No one shall be subjected to arbitrary arrest, detention or exile.

The million of so Uighurs anyone?

Article 10.

Everyone is entitled in full equality to a fair and public hearing by an independent and impartial tribunal, in the determination of his rights and obligations and of any criminal charge against him.

As applied, say, to the PRC former head of Interpol?   Or

Article 12.

No one shall be subjected to arbitrary interference with his privacy, family, home or correspondence, nor to attacks upon his honour and reputation. Everyone has the right to the protection of the law against such interference or attacks.

That would include those not-yet imprisioned Uighurs who’ve had PRC government spies forced into their homes?

Article 5.

No one shall be subjected to torture or to cruel, inhuman or degrading treatment or punishment.

Forced organ donations?

Article 19.

| Supplied information |
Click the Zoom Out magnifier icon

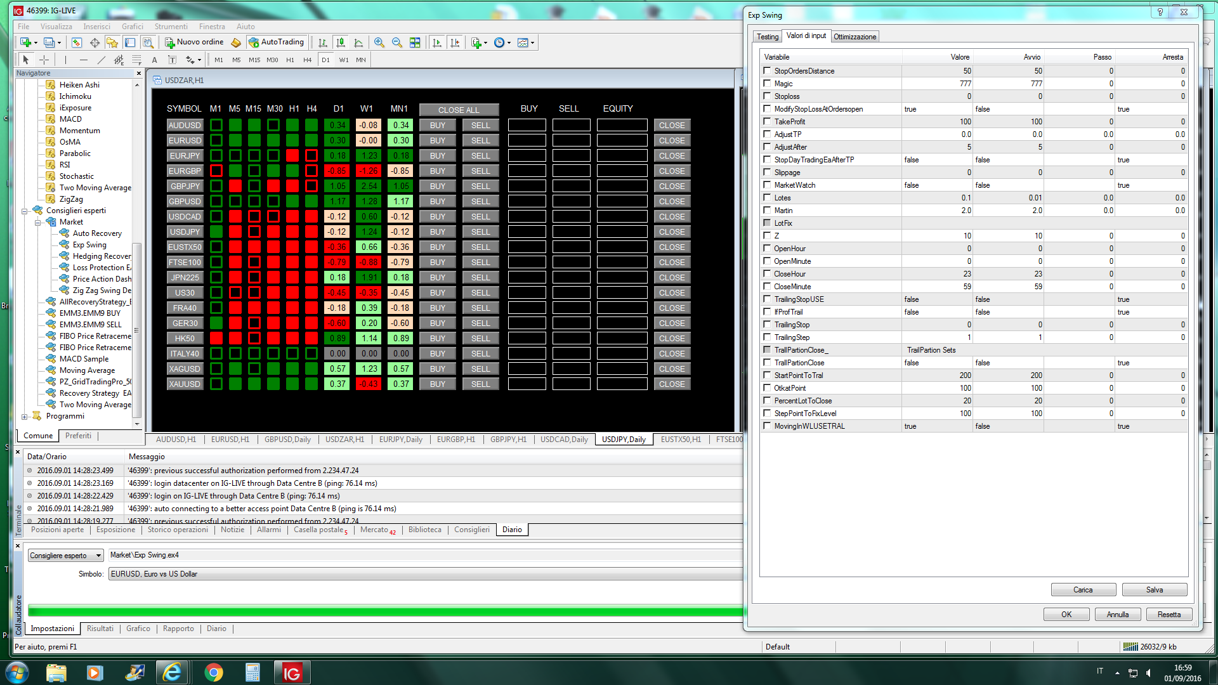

| Written request 1 |
Swap "tribunal" for "court" in the human rights excerpt, and write out the passage starting with "Article 10." and going on through "interference or attacks.".
| Written request 2 |
Answer these from the human rights excerpt:
(a) Which article bans torture?
(b) Under Article 10, who must give the hearing?
(c) Under Article 12, what does everyone have the right to?
| Written request 3 |
Does each statement agree with the human rights excerpt? Answer yes or no, and quote the words that decide it.
(a) Article 12 protects against attacks on a person's honour and reputation.
(b) Article 10 calls for a private hearing.
(c) Article 5 rules out degrading punishment.
The data above has no connection to the human rights excerpt.

| Complete answer 1 |
Article 10.

Everyone is entitled in full equality to a fair and public hearing by an independent and impartial court, in the determination of his rights and obligations and of any criminal charge against him.

As applied, say, to the PRC former head of Interpol?   Or

Article 12.

No one shall be subjected to arbitrary interference with his privacy, family, home or correspondence, nor to attacks upon his honour and reputation. Everyone has the right to the protection of the law against such interference or attacks.

| Complete answer 2 |
(a) Article 5.
(b) An independent and impartial tribunal.
(c) The protection of the law against such interference or attacks.

| Complete answer 3 |
(a) Yes: "nor to attacks upon his honour and reputation"
(b) No: "a fair and public hearing"
(c) Yes: "cruel, inhuman or degrading treatment or punishment"